→ Activity
Restate word for word the entries below, starting with the line with "868x182 pixels. How" and continuing through the line with "Task: View Details for Samsung CHG90 monitor". Include both of those lines and no others.

→ Record set
BEGIN

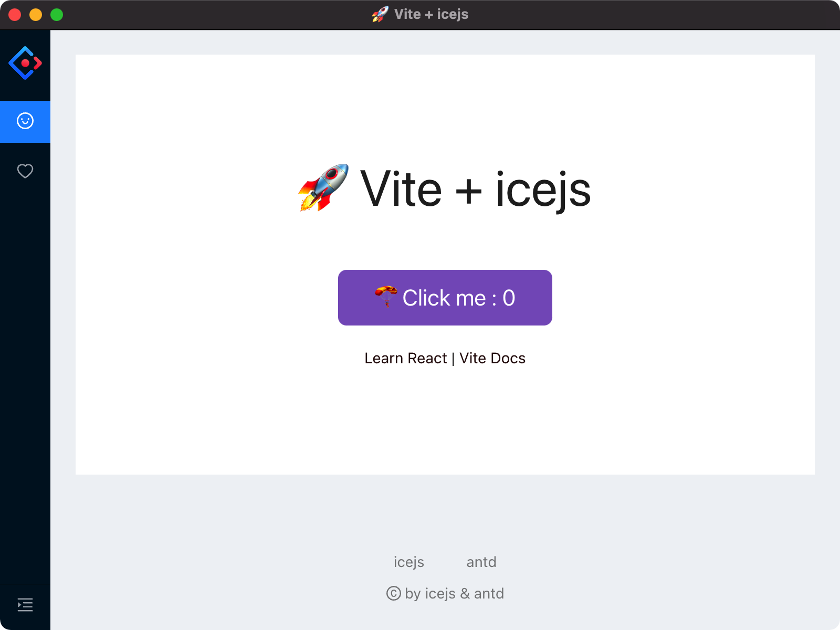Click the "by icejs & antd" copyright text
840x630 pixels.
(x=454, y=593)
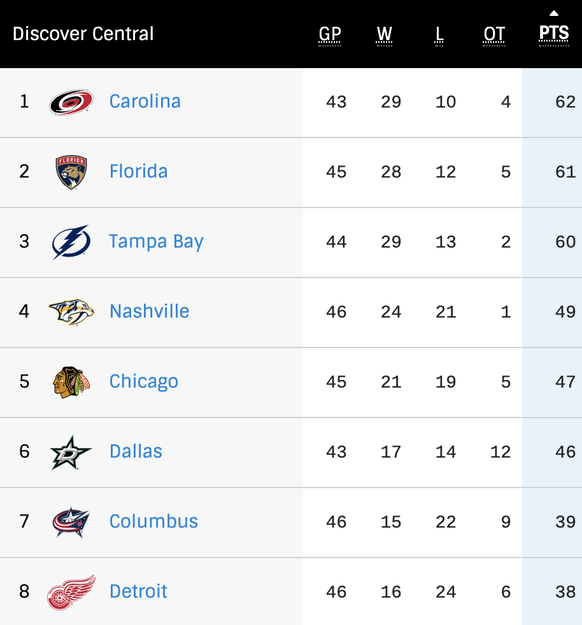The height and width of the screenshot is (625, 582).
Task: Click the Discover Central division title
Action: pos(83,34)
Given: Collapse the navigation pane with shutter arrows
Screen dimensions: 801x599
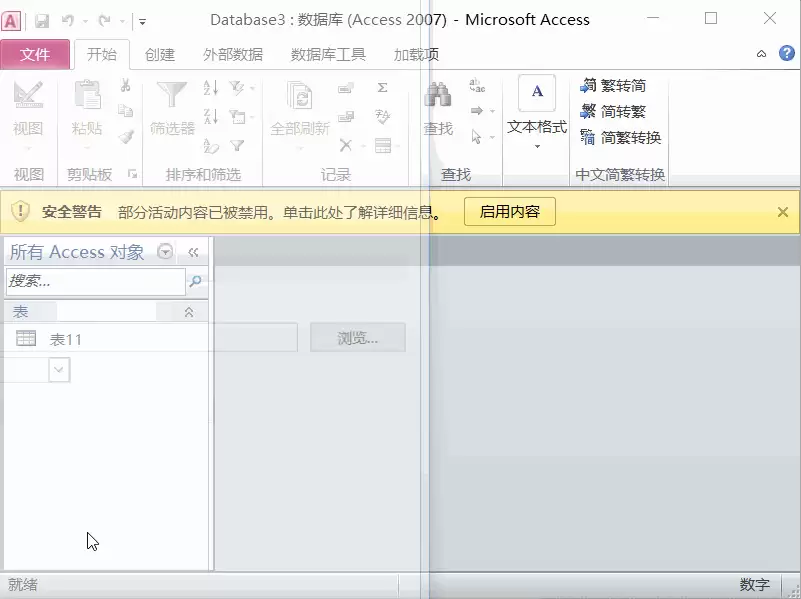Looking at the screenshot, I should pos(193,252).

END
BEGIN

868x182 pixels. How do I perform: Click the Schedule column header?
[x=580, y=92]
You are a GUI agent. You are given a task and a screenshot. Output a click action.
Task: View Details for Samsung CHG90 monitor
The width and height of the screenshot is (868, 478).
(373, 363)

END
BEGIN

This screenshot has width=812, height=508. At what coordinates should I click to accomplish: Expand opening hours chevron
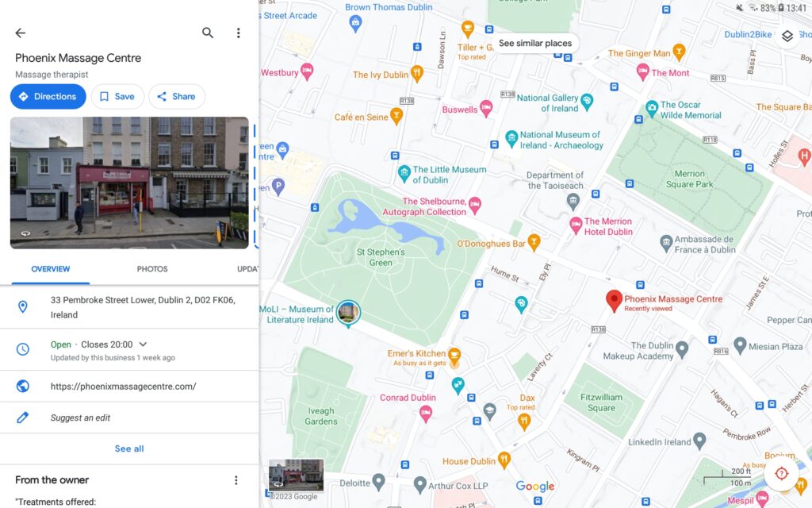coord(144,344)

END

→ Task answer
868x182 pixels. How do I perform: Click the Schedule column header?
[x=580, y=92]
You are a GUI agent. You are given a task and a screenshot. Output a click action.
Task: View Details for Samsung CHG90 monitor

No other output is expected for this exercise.